La plupart des métavers actuels sont la propriété d’entreprises de jeux vidéo et des GAFAM qui rachètent systématiquement la concurrence afin de la centraliser en une seule entité ou quelques-unes compatibles entre elles. Nous surferons bientôt du Meta-Facebook au Meta-Google vers le Meta-Apple comme l’on passe d’un site web à un autre. Facebook (rebaptisé Meta-Facebook en 2021) affirme vouloir créer un monde alternatif, parallèle et perpétuel, dans lequel les utilisateurs pourront évoluer, se sociabiliser, travailler et se distraire en utilisant des avatars ; la société de Marc Zuckerberg compte investir 50 milliards de dollars US dans ce nouveau modèle.
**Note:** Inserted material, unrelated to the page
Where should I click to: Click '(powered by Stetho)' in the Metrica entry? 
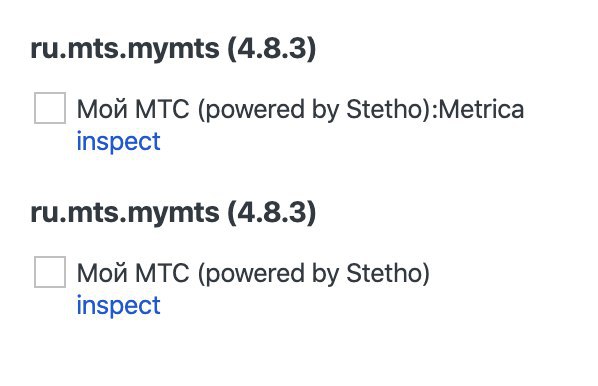coord(314,110)
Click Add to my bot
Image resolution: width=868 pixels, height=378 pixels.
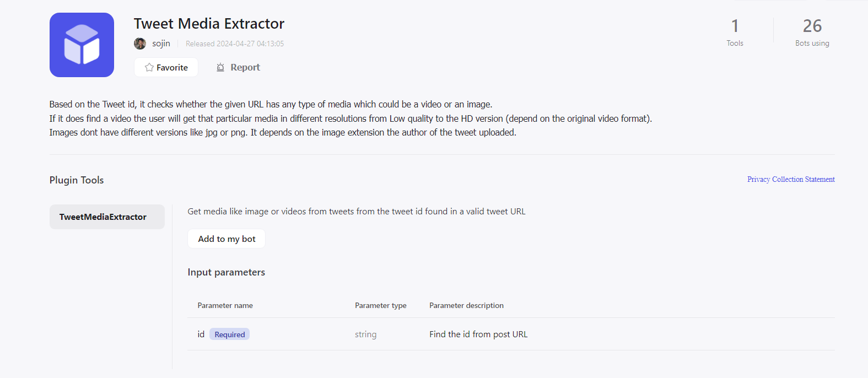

Jeff Bezos n’est pas en reste avec Amazon. Il a créé en 2020 son propre métavers dans un jeu vidéo baptisé New World. Idem avec Apple qui s’est engagé à la commercialisation d’un casque de réalité virtuelle à l’horizon 2022. Plus colossal encore, le projet Metaverse Seoul, du gouvernement Sud-Coréen, a pour vocation de faire entrer la ville dans le métavers : les résidents virtuels pourront visiter ses rues, assister à des festivals, faire leurs démarches administratives, aller dans des commerces avec possibilité de se les faire livrer leurs achats dans le monde réel, etc. Tout cela est prévu courant 2022.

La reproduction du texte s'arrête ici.